*Do this*
Convert the rows from the line containing "Show the coordinate grid globe icon" through the end of the rows, both included, into a Markdown table with the columns Number and Line, and leave out any blank lines.

--- Given data ---

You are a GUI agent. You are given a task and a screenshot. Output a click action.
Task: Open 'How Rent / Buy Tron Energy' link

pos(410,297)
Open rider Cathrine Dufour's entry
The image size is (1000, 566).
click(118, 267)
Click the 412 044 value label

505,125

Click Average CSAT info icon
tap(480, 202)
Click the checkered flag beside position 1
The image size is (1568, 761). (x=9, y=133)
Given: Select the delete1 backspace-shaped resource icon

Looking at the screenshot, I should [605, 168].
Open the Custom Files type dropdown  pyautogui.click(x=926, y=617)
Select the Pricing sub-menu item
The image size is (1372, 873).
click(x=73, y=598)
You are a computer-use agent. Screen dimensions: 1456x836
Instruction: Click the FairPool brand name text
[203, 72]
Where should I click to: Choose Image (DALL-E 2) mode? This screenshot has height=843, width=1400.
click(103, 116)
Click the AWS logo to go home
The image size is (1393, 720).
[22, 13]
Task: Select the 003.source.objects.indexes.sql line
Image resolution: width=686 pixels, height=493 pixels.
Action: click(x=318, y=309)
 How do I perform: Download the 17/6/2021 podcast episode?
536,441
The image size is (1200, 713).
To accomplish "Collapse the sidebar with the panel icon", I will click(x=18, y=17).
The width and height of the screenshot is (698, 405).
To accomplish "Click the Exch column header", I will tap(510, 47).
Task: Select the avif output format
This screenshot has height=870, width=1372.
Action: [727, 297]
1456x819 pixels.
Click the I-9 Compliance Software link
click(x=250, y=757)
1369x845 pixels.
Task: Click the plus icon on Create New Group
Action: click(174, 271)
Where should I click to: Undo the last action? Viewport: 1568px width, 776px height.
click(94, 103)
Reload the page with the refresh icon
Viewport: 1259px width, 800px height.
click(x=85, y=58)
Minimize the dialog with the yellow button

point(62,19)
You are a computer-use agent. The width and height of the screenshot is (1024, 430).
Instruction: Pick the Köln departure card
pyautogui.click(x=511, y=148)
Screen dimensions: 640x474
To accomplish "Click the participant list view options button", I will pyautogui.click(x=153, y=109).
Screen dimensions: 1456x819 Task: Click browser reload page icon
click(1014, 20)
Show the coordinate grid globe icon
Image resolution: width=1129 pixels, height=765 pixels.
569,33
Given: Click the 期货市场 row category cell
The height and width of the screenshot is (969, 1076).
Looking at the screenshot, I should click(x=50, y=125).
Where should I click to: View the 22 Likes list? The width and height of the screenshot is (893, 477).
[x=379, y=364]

---

*The completed task*
| Number | Line |
|---|---|
| 1 | Show the coordinate grid globe icon |
| 2 | Image resolution: width=1129 pixels, height=765 pixels. |
| 3 | 569,33 |
| 4 | Given: Click the 期货市场 row category cell |
| 5 | The height and width of the screenshot is (969, 1076). |
| 6 | Looking at the screenshot, I should click(x=50, y=125). |
| 7 | Where should I click to: View the 22 Likes list? The width and height of the screenshot is (893, 477). |
| 8 | [x=379, y=364] |